À retenir en 30 secondes
La règle d’or : uniquement en endurance fondamentale (60-70 % de ta fréquence cardiaque max), jamais en fractionné ou en allure course.
Courir à jeun le matin, qu’est-ce que ça veut dire exactement ?
Courir à jeun, c’est simplement sortir courir après un minimum de 8 à 12 heures sans apport calorique, soit le matin au réveil, avant le petit-déjeuner. Tu n’es pas en état de famine pour autant : tes muscles disposent encore de glycogène stocké la veille. C’est principalement le glycogène hépatique (celui du foie) qui est bas après une nuit de sommeil.

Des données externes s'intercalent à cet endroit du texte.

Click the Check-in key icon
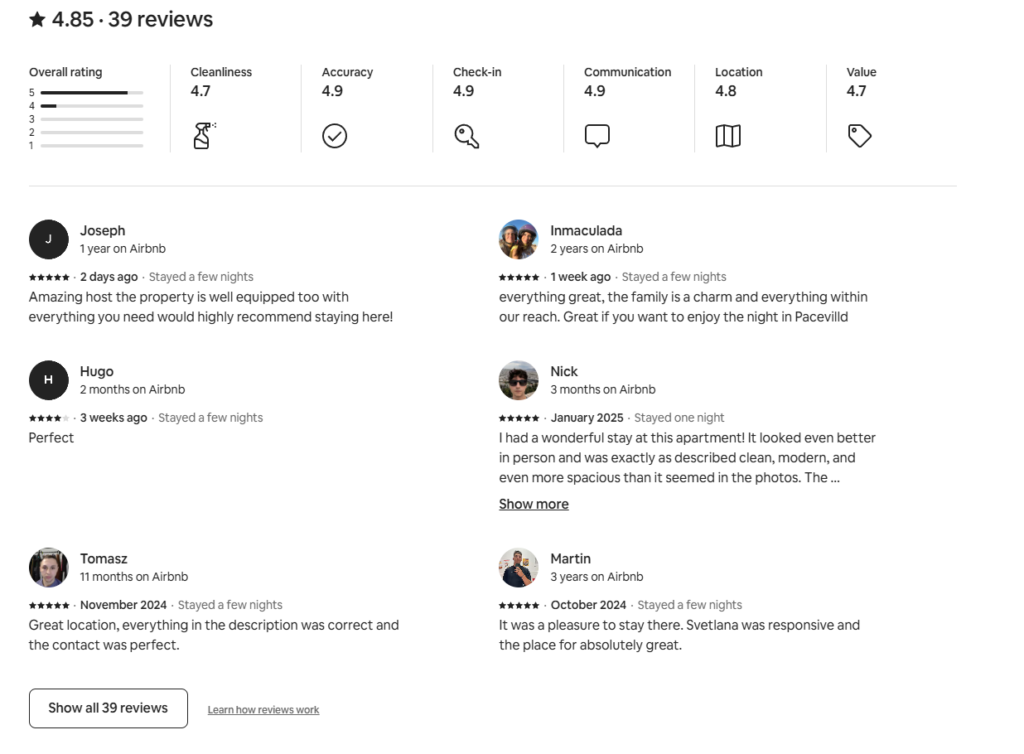 [x=466, y=136]
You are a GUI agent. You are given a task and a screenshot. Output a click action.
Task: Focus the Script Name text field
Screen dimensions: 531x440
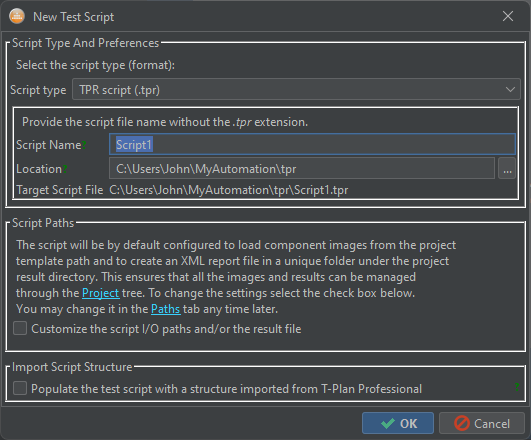pyautogui.click(x=312, y=145)

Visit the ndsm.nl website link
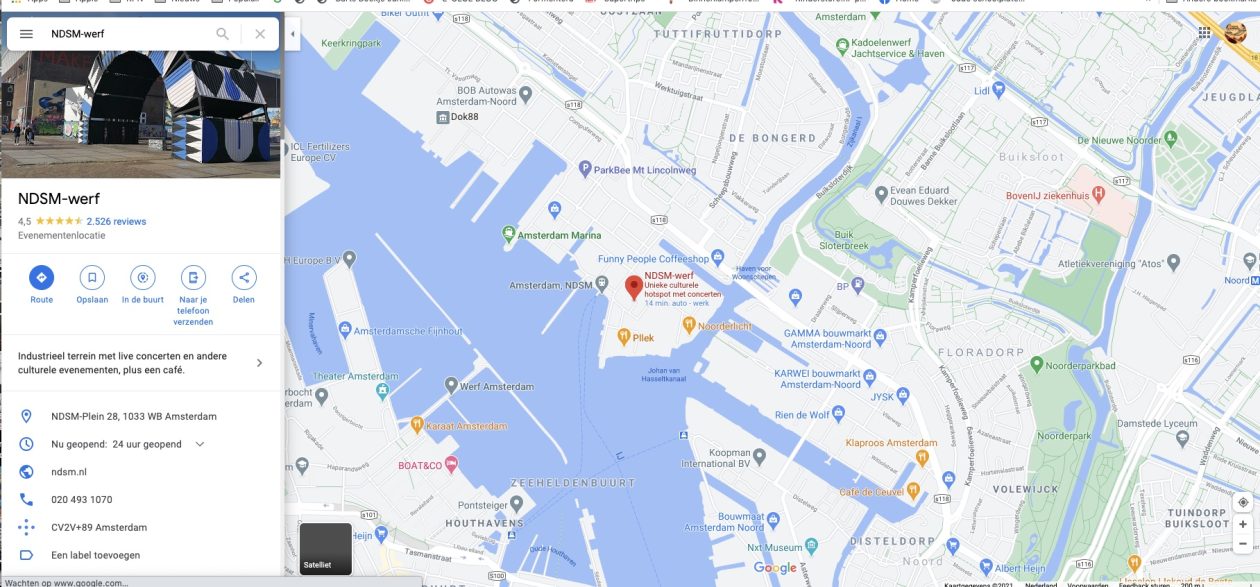click(69, 472)
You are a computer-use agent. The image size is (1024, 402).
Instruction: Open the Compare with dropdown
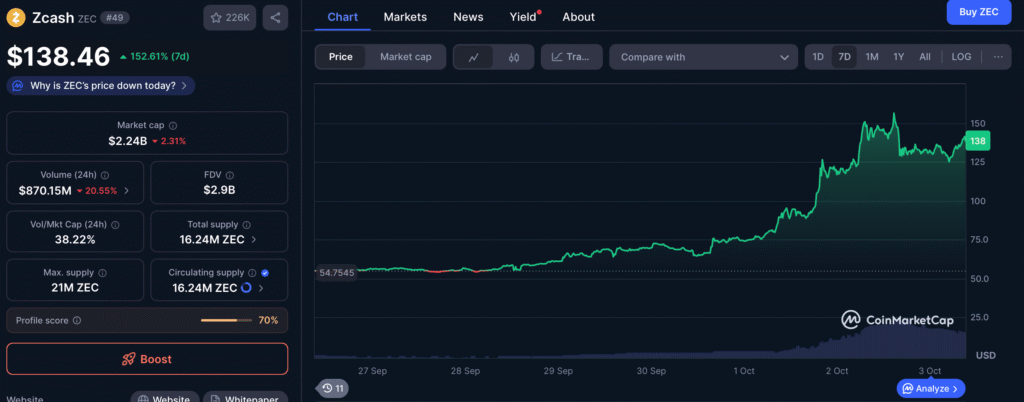click(x=704, y=57)
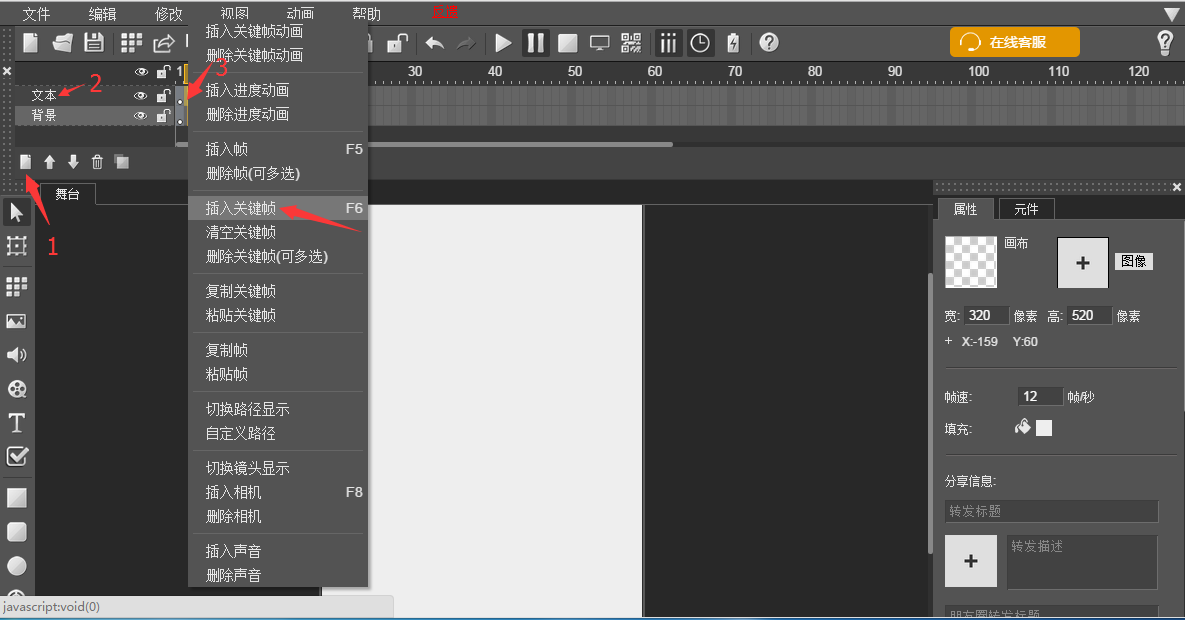1185x620 pixels.
Task: Toggle lock on the 背景 layer
Action: click(162, 116)
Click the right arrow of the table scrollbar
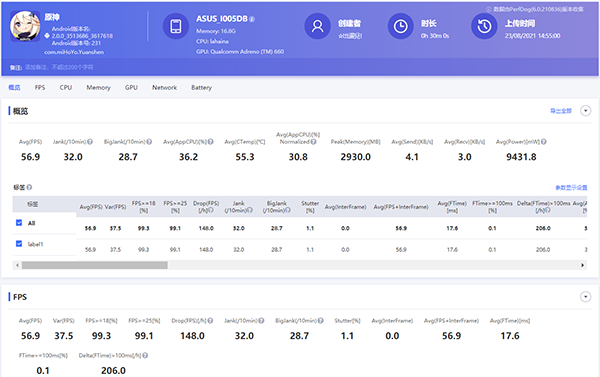 click(582, 265)
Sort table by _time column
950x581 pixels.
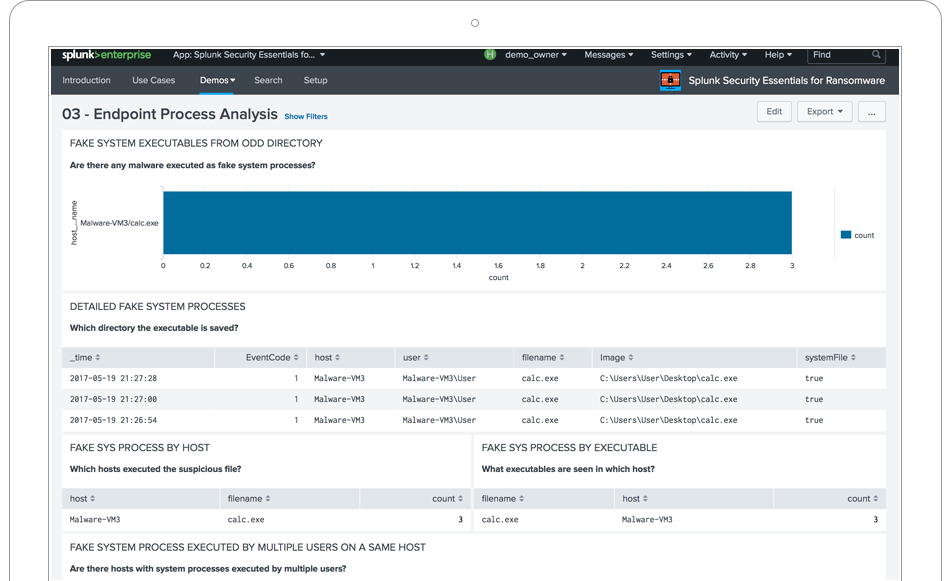[85, 357]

Le mécanisme du glycogène après une nuit de sommeil
Pendant la nuit, ton organisme continue de fonctionner et consomme environ 50 à 80 % de ses réserves de glycogène hépatique. Résultat : au réveil, ton foie est partiellement vidé, ce qui pousse ton corps à mobiliser davantage les graisses comme source d’énergie dès les premières minutes d’effort. Les réserves musculaires de glycogène, elles, restent relativement intactes si tu as dîné normalement.
La différence entre courir à jeun et courir affamé
Le point est important : courir à jeun ne signifie pas courir en état de faim avancée ou de restriction calorique. Si tu as pris un dîner équilibré et complet la veille, tes réserves énergétiques globales sont suffisantes pour un effort modéré de 20 à 50 minutes. Le vrai danger commence quand on cumule jeûne prolongé, restriction calorique et effort intense.